Before we get into it, it’s worth noting that insects can feel hot and cold temperatures. This natural mechanism helps them to know when to migrate, seek shelter for the winter, or hibernate.
Originally, scientists believed that insects detected temperature through their antennae; now, we know that they actually sense temperature changes in their tiny brains. Thanks to their heat-responsive neurons, Alabama bugs know how to respond to the temperatures they’re detecting.

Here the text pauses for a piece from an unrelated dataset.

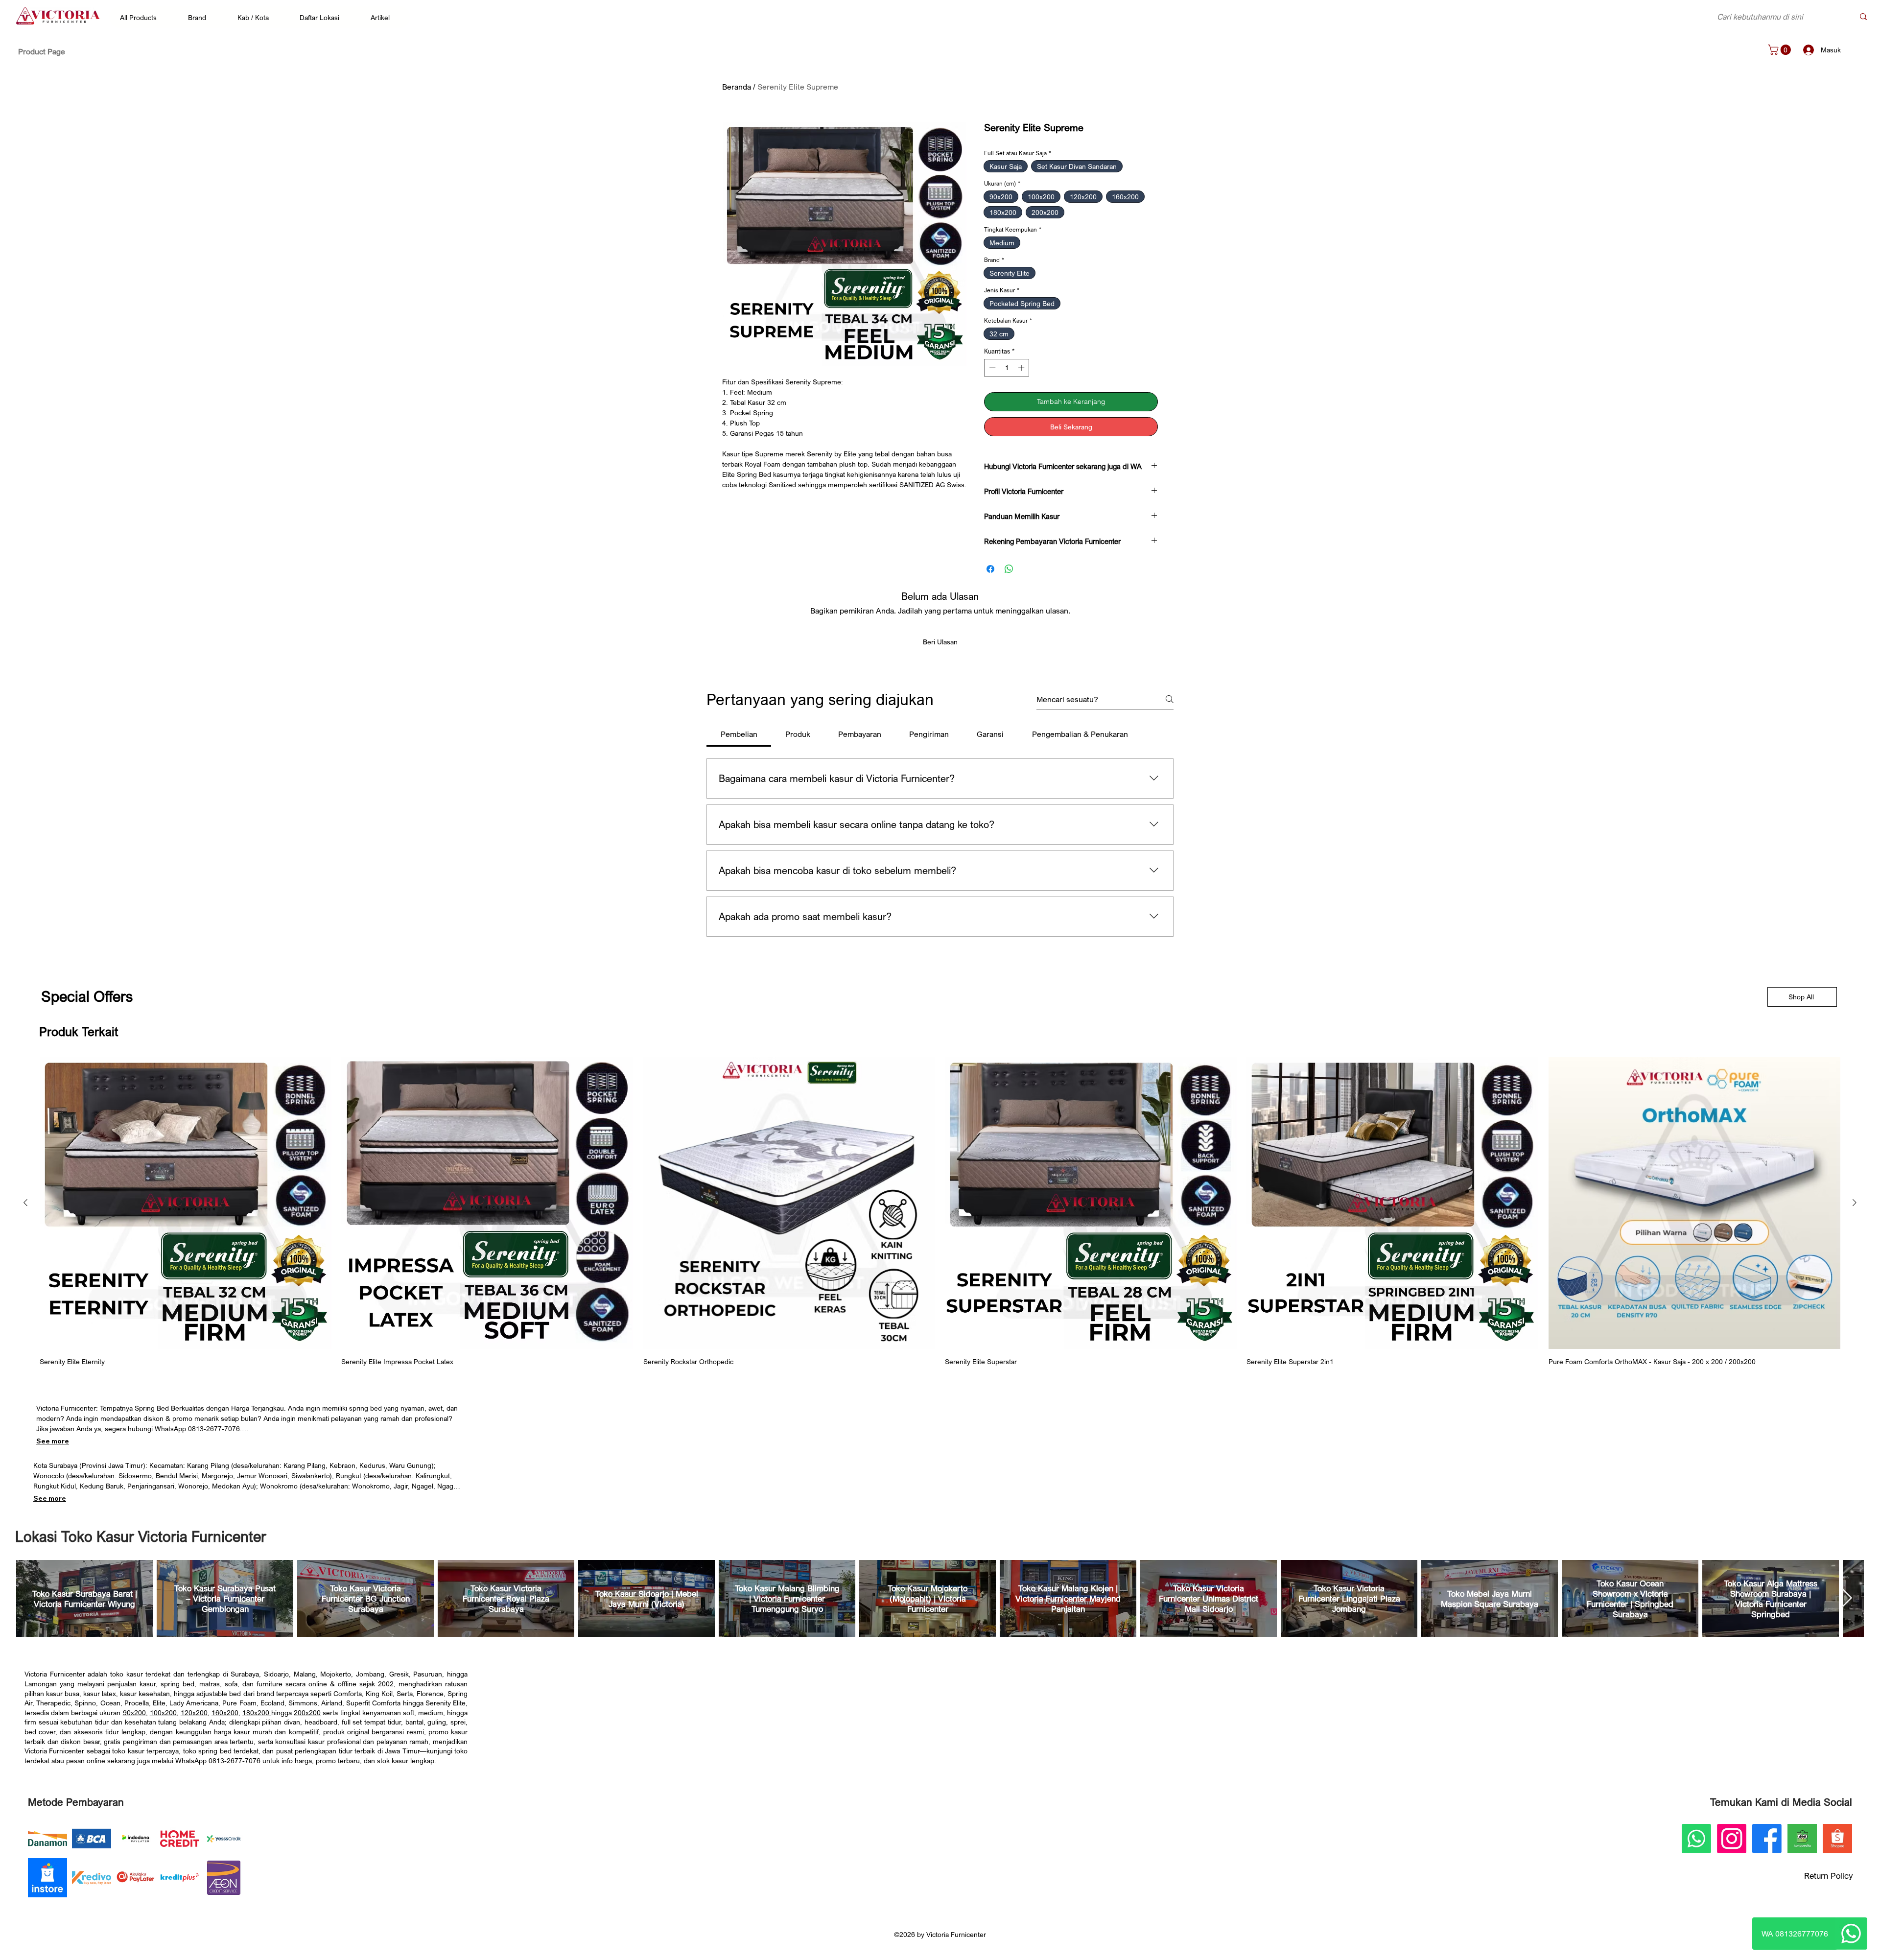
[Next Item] (1847, 1599)
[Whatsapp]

So insects can detect temperature changes, but feeling the effects of the temperature change is another story. Insects run on instinct. They can’t feel discomfort because of the winter cold like us mammals. This is due to the fact that insects lack nociceptors, pain receptors in the brain that tell you when you’re in pain. Insects also lack the ability of an emotional response, a surprising factor in the definition of pain.
Natural Defenses Against the Cold
The particular way each insect survives the cold varies from species to species. Some are better at it than others. In the winter, the biggest threat to Alabama bugs is not just the cold, but when temperatures reach below freezing.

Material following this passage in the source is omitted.